Electrophysiological effects of diclofurime on rabbit and frog atrial heart muscle.

The effects of diclofurime on the electrical activity of the rabbit sinus node, rabbit atria and frog atrial fibres were studied using microelectrode and the double sucrose gap voltage-clamp techniques respectively. In rabbit sinus node, diclofurime (10(-7) M to 10(-6) M) decreased the action potential (AP) amplitude and maximum rate of depolarization (Vmax), increased the AP duration and slowed the sinus rate. In rabbit atria, the drug reduced the amplitude of the depolarizing phase and Vmax, lengthened the AP duration and decreased the resting membrane potential.
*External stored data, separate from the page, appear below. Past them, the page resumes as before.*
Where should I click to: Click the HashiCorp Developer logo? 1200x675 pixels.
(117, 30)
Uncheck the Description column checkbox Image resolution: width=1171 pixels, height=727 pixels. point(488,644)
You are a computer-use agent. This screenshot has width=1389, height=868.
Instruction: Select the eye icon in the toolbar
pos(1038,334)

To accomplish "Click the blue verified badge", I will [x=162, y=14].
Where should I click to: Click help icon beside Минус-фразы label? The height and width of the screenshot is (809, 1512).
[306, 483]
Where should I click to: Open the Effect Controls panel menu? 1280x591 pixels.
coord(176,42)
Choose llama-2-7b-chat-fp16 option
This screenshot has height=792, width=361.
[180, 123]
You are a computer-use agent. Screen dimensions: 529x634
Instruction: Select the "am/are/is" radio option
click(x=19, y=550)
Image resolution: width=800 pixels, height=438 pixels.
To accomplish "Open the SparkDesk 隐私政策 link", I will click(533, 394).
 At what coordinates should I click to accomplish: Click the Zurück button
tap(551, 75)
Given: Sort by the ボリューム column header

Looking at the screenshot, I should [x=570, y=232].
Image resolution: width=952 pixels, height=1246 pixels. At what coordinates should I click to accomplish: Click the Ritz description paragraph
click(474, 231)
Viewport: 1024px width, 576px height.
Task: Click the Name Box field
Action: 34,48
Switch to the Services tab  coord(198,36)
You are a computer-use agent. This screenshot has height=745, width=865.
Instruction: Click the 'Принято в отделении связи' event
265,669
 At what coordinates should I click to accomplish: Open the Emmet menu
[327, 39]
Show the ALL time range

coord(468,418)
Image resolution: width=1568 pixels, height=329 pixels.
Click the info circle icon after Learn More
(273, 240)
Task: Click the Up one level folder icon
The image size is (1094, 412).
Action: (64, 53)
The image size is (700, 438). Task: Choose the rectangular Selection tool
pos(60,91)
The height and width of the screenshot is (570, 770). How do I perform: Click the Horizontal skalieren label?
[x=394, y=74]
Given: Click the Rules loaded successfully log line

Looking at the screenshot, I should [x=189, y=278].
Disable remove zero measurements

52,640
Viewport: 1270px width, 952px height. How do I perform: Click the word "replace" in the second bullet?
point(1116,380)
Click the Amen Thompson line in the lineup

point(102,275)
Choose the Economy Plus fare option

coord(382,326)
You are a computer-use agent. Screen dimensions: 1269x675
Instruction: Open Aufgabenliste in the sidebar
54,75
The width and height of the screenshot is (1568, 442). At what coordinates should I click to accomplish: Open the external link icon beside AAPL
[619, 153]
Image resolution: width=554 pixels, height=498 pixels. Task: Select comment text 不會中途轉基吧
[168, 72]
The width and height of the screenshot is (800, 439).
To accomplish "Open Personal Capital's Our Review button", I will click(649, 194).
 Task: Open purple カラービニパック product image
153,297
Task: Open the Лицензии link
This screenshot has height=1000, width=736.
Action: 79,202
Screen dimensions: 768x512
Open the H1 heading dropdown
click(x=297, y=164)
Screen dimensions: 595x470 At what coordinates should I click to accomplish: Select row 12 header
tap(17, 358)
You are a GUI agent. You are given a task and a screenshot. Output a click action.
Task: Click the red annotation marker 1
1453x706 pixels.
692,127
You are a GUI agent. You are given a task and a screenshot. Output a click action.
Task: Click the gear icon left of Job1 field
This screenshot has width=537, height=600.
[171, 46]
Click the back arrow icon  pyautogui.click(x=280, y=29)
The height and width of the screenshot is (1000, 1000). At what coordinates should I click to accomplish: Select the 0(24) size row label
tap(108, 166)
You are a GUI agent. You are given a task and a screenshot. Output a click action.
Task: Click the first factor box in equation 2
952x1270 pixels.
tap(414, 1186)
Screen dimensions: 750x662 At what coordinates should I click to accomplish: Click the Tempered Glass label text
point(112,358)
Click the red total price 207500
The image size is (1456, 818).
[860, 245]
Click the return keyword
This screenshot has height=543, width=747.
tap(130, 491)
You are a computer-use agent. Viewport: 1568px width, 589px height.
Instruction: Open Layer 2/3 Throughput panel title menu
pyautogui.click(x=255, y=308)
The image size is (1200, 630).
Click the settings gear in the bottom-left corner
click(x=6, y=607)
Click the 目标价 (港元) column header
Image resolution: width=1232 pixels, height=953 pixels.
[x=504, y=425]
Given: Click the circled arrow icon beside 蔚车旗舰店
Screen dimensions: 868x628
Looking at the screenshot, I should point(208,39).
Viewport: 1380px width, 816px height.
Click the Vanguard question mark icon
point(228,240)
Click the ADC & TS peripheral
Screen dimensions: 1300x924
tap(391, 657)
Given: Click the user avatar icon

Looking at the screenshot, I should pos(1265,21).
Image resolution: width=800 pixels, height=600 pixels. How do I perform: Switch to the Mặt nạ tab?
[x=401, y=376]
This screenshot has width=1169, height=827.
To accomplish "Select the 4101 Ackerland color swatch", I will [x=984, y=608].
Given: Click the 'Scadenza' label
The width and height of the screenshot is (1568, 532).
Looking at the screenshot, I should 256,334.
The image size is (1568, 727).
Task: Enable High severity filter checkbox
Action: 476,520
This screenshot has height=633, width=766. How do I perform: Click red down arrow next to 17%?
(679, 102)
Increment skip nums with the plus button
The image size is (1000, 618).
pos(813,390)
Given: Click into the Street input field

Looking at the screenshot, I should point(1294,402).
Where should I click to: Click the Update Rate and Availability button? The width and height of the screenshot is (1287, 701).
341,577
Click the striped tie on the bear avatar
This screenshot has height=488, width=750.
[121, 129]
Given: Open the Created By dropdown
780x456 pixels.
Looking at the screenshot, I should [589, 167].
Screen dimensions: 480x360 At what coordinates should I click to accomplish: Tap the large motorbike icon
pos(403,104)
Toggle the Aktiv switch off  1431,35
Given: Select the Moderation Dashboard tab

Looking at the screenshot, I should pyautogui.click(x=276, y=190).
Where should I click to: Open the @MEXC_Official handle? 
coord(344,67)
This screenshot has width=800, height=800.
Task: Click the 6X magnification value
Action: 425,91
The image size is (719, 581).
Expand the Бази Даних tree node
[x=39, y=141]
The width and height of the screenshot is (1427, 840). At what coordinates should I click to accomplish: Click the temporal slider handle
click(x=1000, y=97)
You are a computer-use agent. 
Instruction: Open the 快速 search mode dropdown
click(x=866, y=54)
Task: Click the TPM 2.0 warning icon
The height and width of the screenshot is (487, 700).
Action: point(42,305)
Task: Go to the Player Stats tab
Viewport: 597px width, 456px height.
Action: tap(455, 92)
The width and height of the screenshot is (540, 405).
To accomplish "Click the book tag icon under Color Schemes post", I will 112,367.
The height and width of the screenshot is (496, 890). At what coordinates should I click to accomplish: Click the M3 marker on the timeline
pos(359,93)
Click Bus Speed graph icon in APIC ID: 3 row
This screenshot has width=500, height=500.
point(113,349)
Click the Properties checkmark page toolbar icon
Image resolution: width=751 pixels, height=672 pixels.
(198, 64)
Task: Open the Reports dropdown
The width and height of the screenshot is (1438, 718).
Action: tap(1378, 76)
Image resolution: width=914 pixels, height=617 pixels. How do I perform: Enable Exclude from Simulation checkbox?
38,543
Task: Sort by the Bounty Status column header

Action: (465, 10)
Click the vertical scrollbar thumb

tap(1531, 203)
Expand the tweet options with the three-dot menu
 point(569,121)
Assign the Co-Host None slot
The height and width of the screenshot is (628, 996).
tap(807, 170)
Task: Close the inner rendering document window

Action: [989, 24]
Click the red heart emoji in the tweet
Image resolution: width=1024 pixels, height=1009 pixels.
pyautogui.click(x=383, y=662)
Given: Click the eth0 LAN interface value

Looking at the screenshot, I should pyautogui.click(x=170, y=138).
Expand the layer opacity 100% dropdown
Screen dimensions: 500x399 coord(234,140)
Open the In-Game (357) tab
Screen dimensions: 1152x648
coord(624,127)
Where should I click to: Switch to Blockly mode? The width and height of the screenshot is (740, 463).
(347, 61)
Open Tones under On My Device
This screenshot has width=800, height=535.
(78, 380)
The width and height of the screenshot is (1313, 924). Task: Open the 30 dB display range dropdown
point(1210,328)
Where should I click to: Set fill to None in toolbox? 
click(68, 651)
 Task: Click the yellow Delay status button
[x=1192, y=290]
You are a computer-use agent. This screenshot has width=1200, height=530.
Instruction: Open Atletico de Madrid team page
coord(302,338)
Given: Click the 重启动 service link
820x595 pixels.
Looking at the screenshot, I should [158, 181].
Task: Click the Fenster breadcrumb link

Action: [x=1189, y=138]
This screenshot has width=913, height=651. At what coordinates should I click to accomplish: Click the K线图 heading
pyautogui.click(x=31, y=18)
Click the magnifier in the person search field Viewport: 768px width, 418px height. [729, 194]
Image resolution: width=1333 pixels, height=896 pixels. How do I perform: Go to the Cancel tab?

In frog atrial fibres, the drug (10(-5) M) depolarized the resting membrane potential, decreased Vmax as well as the plateau amplitude. It inhibited the sodium current (INa) with a dissociation constant of 3.7 X 10(-6) M and a one to one relationship between the drug molecule and the Na channel. Diclofurime did not alter the apparent reversal potential for the fast Na current (ENa) but it inhibited the sodium conductance (GNa) in a frequency-dependent manner. Diclofurime also blocked the slow inward current (Islow) without alteration of Eslow. The block of Islow occurred with a dissociation constant of 2 X 10(-5) M and unity stoichiometry. The data suggest that diclofurime might be effective in the control of cardiac arrythmias since it exhibited both local anaesthetic-like and calcium antagonistic properties.